Larian Studios è conosciuta per due cose: la serie Divinity e la sua capacità di sviluppare esperienze RPG che incarnano perfettamente tutte le caratteristiche del genere e le fanno brillare. Non è stata una sorpresa quando, lo scorso anno, l’ultimo capitolo della Divinity è approdato su PC presentandosi come una delle migliori incarnazioni ruolistiche sul mercato, ricco di rimandi al passato eppure pregno di novità. La vera notizia è stata, invece, l’annuncio della enhanced con relativo porting su console: una doppia sfida sia per la complessità nell’approcciare un’architettura hardware completamente diversa, sia nel confrontarsi con un utenza non proprio avvezza a titoli che riprendono coraggiosamente l’eredità lasciata da capolavori quali Baldur’s Gate. Se volete scoprire come lo studio svedese se l’è cavata, afferrate il vostro libro di magie preferito e proseguite oltre.

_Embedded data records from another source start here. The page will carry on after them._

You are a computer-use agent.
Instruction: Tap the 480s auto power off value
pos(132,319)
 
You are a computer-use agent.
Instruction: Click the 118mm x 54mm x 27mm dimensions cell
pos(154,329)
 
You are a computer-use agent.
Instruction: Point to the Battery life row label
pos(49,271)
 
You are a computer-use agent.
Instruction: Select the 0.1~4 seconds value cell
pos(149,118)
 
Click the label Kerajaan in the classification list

Investigazioni inaspettate
Divinity: Original Sin mette il giocatore nei panni di un dinamico duo: una coppia di eroi appartenenti all’ordine dei Source hunters, una sorta di setta preposta a combattere una forza maligna chiamata Source appunto. La vicenda prende le mosse quando i nostri protagonisti vengono inviati a Cyseal, una cittadina portuale nel sud di Rivellon, per indagare sulla morte di un noto consigliere del luogo. Arrivati a destinazione, i due si trovano davanti ad una popolazione stretta da una doppia morsa: l’assedio degli orchi da un lato e quello dei non morti dall’altro. Una situazione spiacevole che, però, non fermerà i due dall’invischiarsi in ulteriori guai. Non continuiamo con il racconto per evitare eventuali spoiler e passiamo, invece, ad un’aspetto della narrazione che potrà destabilizzare i più. Larian Studios ha, infatti, deciso di lanciare il giocatore direttamente all’interno della storia senza dargli troppi indizi, lasciando che sia quest’ultimo a scavare nel mare di informazioni disponibili per cavarne un senso. Coloro che non sono abituati a passare ore nel parlare con gli abitanti del luogo, a leggere tutti gli eventuali testi che vengono resi disponibili e a grattare la superficie potranno nei primi momenti sentirsi persi. Divinity non è un gioco semplice, né tanto meno un titolo che “imbocca” il giocatore. Tutto deve essere guadagnato col sudore e con la pazienza. E’ un approccio che cambia radicalmente l’esperienza di gioco, rendendola diametralmente opposta a quanto l’utente console classico è abituato: i combattimenti fanno solo da contorno ad una vocazione investigativa che è il principale strumento di progressione nel gioco. Se vi aspettate di andare avanti a spada tratta, spaccando la testa a orchi e non-morti, ebbene rimarrete delusi. In Divinity, invece, l’obiettivo principale è scavare nella vita brulicante di Rivellon per trovare indizi e muovere i fili di una storia che si dipana su diversi piani: emotivi, politici ed esistenziali. In soldoni, il giocatore si troverà a percorrere in lungo e largo l’immensa mappa mettendo a buon uso le abilità dei suoi personaggi per scovare pezzi di un mistero tutto da scoprire: è molto più facile che utilizziate l’invisibilità di uno dei vostri eroi per entrare in casa di qualcuno ed origliarne le conversazioni, piuttosto che sgattaiolare dietro un nemico per ucciderlo.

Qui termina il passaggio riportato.